TEXTO FORNECIDO>
Comecemos pelo princípio: se o véu é uma expressão de religiosidade, não deve o Ocidente tolerar e respeitar a liberdade de culto das diversas seitas?

Dalrymple tem razão quando suspeita que a ocultação do rosto não tem necessariamente uma caução corânica a sustentá-la. Mas não vale a pena perder tempo com essas discussões bizantinas. Porque a questão é outra: mesmo que o véu fosse uma expressão de religiosidade, isso significaria necessariamente que a sociedade teria que a aceitar?

Eis a pergunta fundamental. Que exige uma resposta fundamental: nem todas as expressões de religiosidade devem ser aceites por uma sociedade secular. Dalrymple dá como exemplos as práticas religiosas de várias civilizações primitivas que seriam impensáveis na Europa do século 21.

Mas, com a devia vênia ao dr. Dalrymple, não é preciso recuar ao princípio dos tempos para entender que a liberdade religiosa também tem limites. Porque, se assim não fosse, mesmo um cristão de hoje poderia continuar a usar a Bíblia para justificar ações punitivas severas contra idólatras (Êxod. 22:20), contra blasfemos (Lev. 24:15-16), contra sacerdotes embriagados (Lev. 10:8-9) e até contra crianças rebeldes que não respeitam os seus pais (Deut. 21:18-21).

Nenhuma sociedade poderia sobreviver como espaço pluralista se aceitasse, em nome do seu pluralismo, todas as expressões de religiosidade nas suas formas mais literalistas.

Usar o véu por alegadas razões religiosas pode colidir, por exemplo, com a necessidade social de nos conhecermos e reconhecermos mutuamente. De sermos capazes de vislumbrar no rosto do outro certas expressões e intenções. E de construir, a partir daqui, um mínimo de comunicação e confiança. Uma mulher com o rosto tapado será sempre, por definição, um espectro e um estranho.

Abandonada a religião, o que sobra? Sobra, como defendem vários multiculturalistas, a velha liberdade individual de nos vestirmos como queremos. É uma boa premissa se ela for aplicada ao espaço privado: eu, por exemplo, tenho o hábito de andar pela casa em cuecas, o que por vezes gera certos embaraços quando aparecem visitas sem avisar.

Mas a minha liberdade não me permite, como observa Theodore Dalrymple, que eu saia para a rua nesses preparos. Muito menos quando esses preparos podem não ser uma escolha livre e pessoal.

Uma mulher usa o véu integral porque quer? Ou o uso do véu é uma imposição do macho familiar?

A doutrina, aqui, também se divide. Mas não é preciso entrar em novas discussões bizantinas sobre o assunto. Thedorore Dalrymple, uma vez mais, contribui para o debate com uma observação crucial: são sempre as mulheres que cobrem o rosto, não os homens. Será que esse pormenor não incomoda as consciências igualitárias, progressistas e até feministas do Ocidente?

Retorno ao início. Sempre que me cruzo na Europa com uma mulher de rosto coberto, eu estremeço um pouco. Problema meu? Admito. Mas também admito que onde os outros só veem liberdade e diferença, eu suspeito sempre de opressão e obscurantismo.

TAREFAS A EXECUTAR>
1. Enumere todas as referências bíblicas citadas no texto sobre o véu. Indique, para cada uma, o grupo visado pelas ações punitivas que refere.
2. Responda com base no texto sobre o véu:
(a) Que exemplos dá Dalrymple de expressões de religiosidade inaceitáveis?
(b) Que hábito doméstico o autor admite ter?
(c) Segundo a observação de Dalrymple, quem cobre sempre o rosto?
3. Devolva, tal como consta do texto sobre o véu, o trecho que começa em "A doutrina, aqui, também" e prossegue até "opressão e obscurantismo.".

EXTRATO DE DADOS>

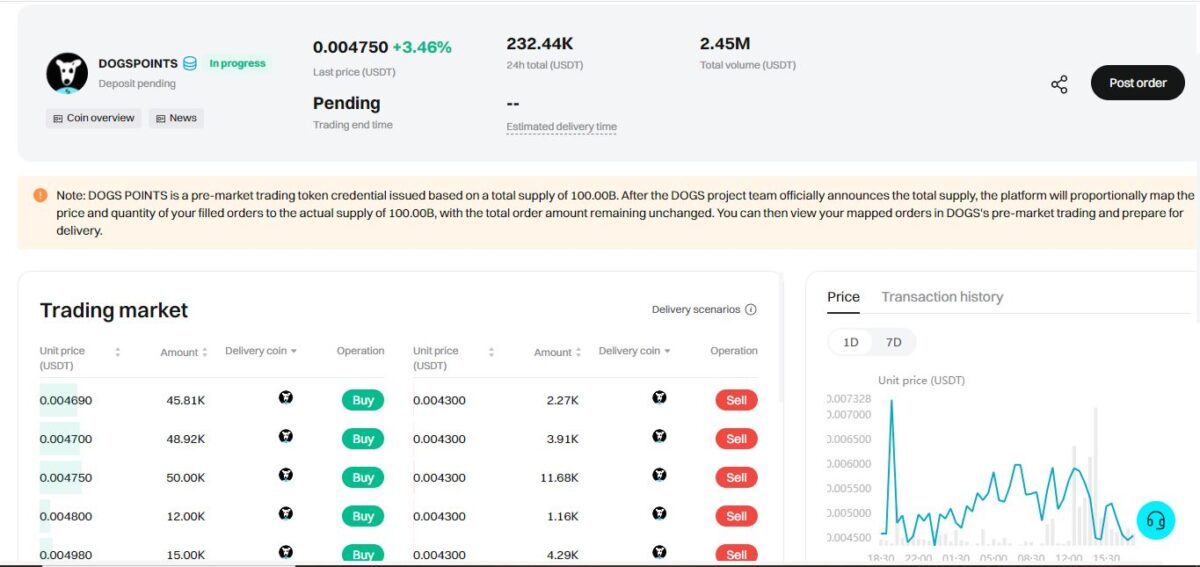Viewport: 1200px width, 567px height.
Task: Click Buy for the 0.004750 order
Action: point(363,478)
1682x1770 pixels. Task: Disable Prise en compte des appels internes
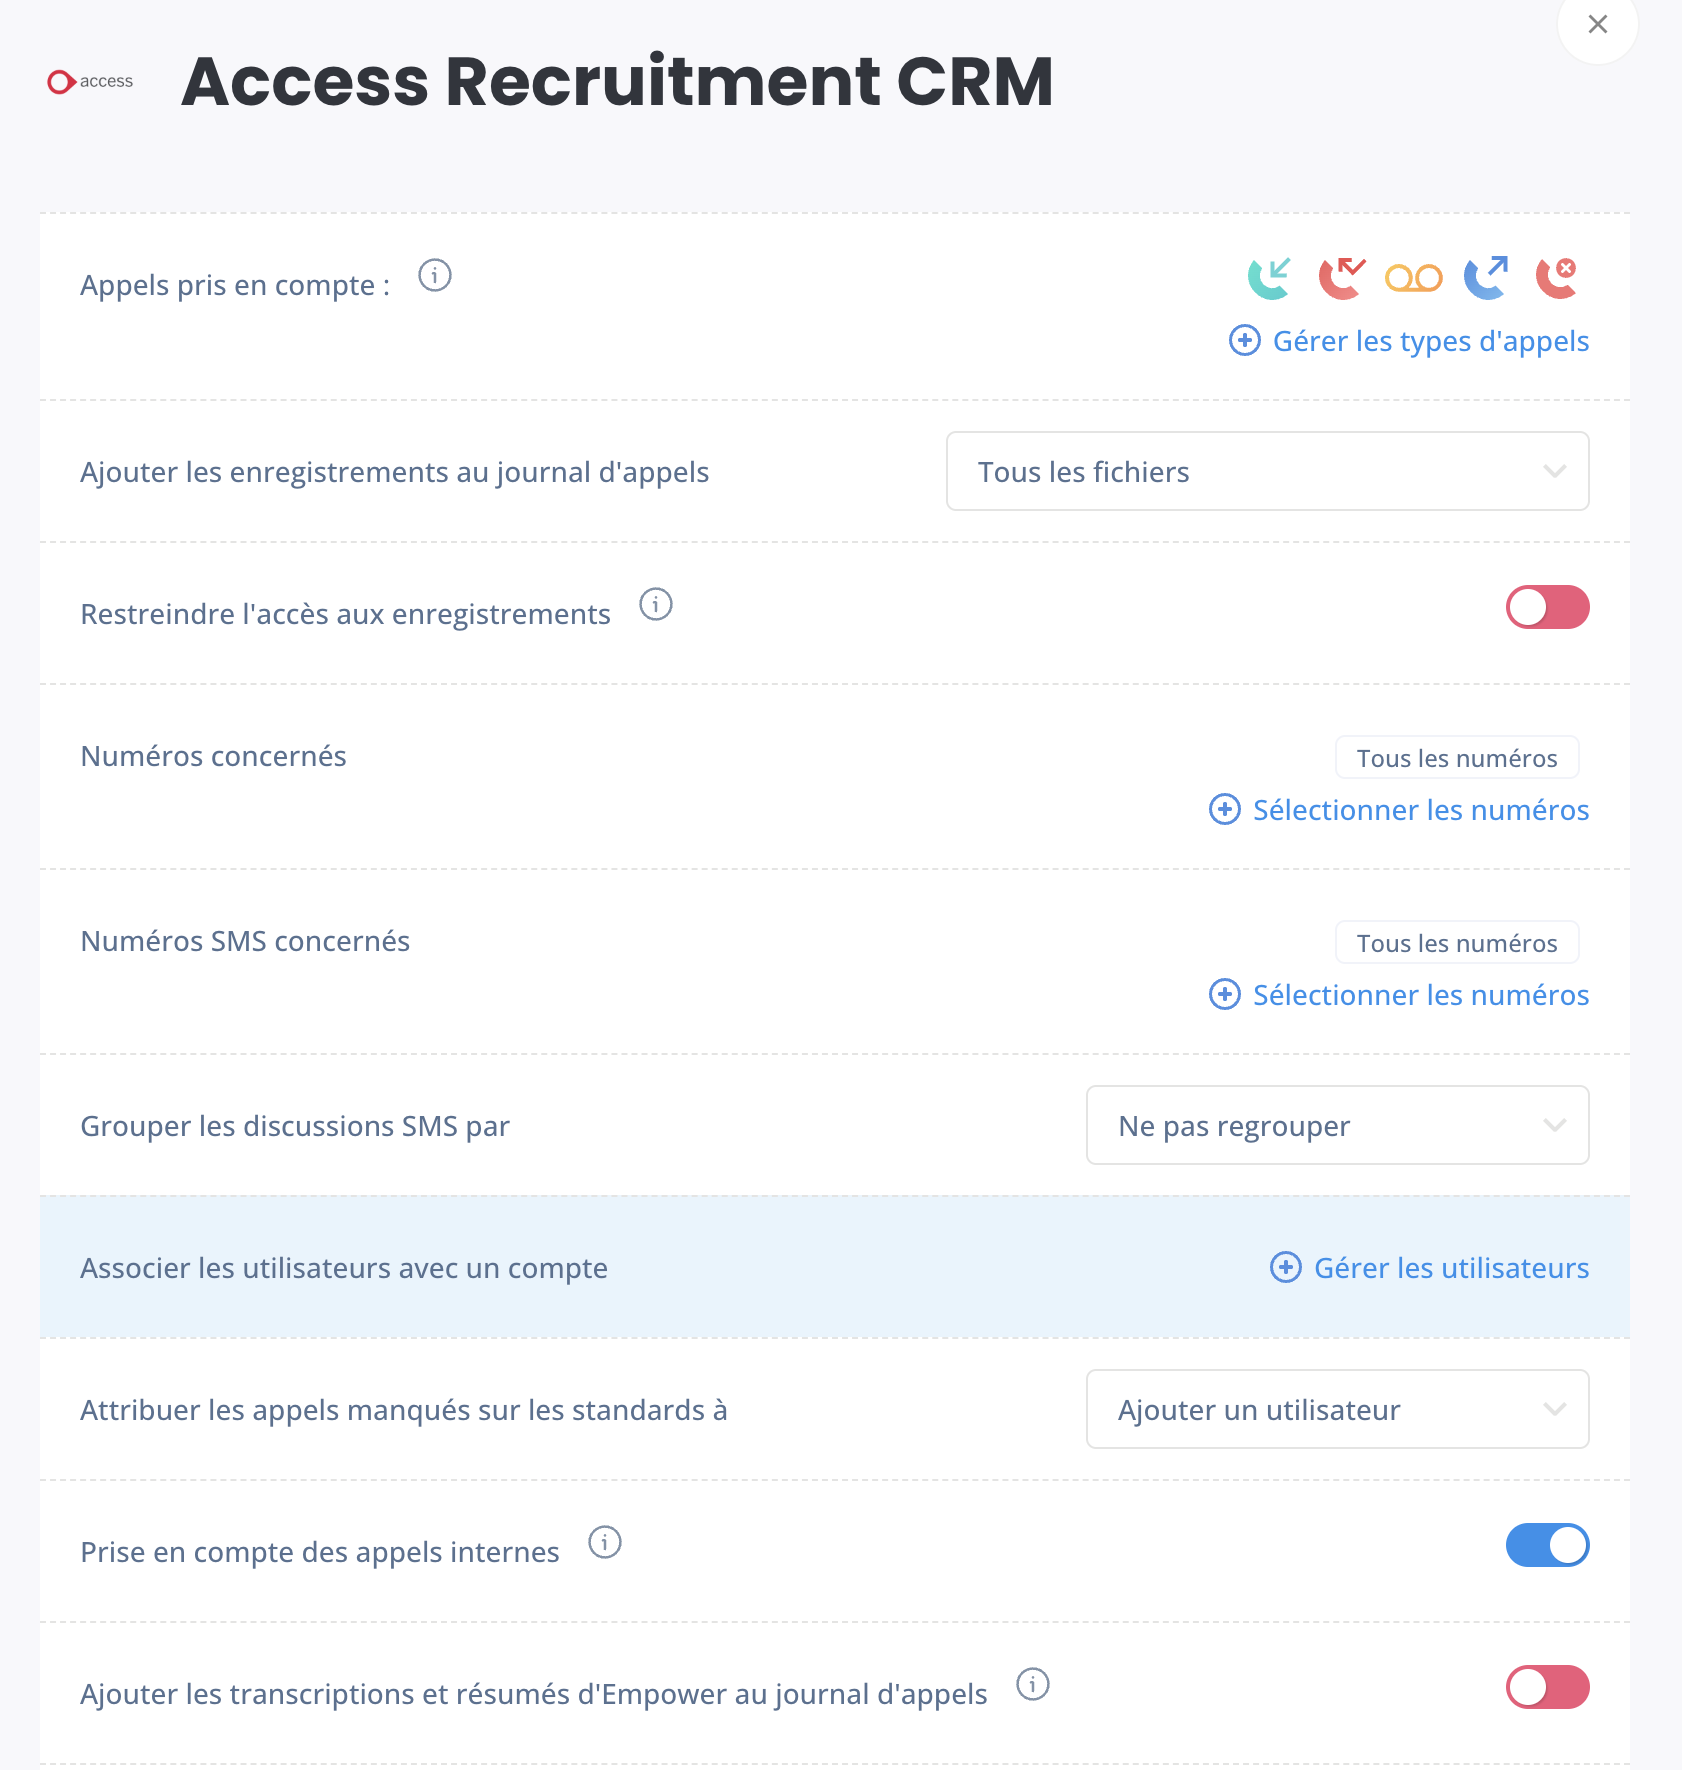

SOLUÇÕES POR TAREFA>
1.
Êxod. 22:20: idólatras
Lev. 24:15-16: blasfemos
Lev. 10:8-9: sacerdotes embriagados
Deut. 21:18-21: crianças rebeldes que não respeitam os seus pais

2.
(a) As práticas religiosas de várias civilizações primitivas que seriam impensáveis na Europa do século 21.
(b) Andar pela casa em cuecas.
(c) As mulheres, não os homens.

3.
A doutrina, aqui, também se divide. Mas não é preciso entrar em novas discussões bizantinas sobre o assunto. Thedorore Dalrymple, uma vez mais, contribui para o debate com uma observação crucial: são sempre as mulheres que cobrem o rosto, não os homens. Será que esse pormenor não incomoda as consciências igualitárias, progressistas e até feministas do Ocidente?

Retorno ao início. Sempre que me cruzo na Europa com uma mulher de rosto coberto, eu estremeço um pouco. Problema meu? Admito. Mas também admito que onde os outros só veem liberdade e diferença, eu suspeito sempre de opressão e obscurantismo.